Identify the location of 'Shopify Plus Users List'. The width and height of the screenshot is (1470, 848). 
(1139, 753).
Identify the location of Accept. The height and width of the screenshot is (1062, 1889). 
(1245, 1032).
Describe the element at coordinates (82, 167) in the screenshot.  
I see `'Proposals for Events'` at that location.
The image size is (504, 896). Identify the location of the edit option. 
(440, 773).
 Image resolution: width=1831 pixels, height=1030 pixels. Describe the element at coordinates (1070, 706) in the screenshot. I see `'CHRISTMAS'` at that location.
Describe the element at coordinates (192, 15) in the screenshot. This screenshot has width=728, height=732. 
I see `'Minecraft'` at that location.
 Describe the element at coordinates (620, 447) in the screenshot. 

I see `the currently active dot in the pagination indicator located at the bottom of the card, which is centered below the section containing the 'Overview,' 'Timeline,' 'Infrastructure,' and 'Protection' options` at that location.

:: Exercise aim ::
Extract each line of the items above and reproduce it verbatim, without any alteration.

:: Result ::
Identify the location of 'Shopify Plus Users List'. The width and height of the screenshot is (1470, 848). 
(1139, 753).
Identify the location of Accept. The height and width of the screenshot is (1062, 1889). 
(1245, 1032).
Describe the element at coordinates (82, 167) in the screenshot.  
I see `'Proposals for Events'` at that location.
The image size is (504, 896). Identify the location of the edit option. 
(440, 773).
 Image resolution: width=1831 pixels, height=1030 pixels. Describe the element at coordinates (1070, 706) in the screenshot. I see `'CHRISTMAS'` at that location.
Describe the element at coordinates (192, 15) in the screenshot. This screenshot has width=728, height=732. 
I see `'Minecraft'` at that location.
 Describe the element at coordinates (620, 447) in the screenshot. 

I see `the currently active dot in the pagination indicator located at the bottom of the card, which is centered below the section containing the 'Overview,' 'Timeline,' 'Infrastructure,' and 'Protection' options` at that location.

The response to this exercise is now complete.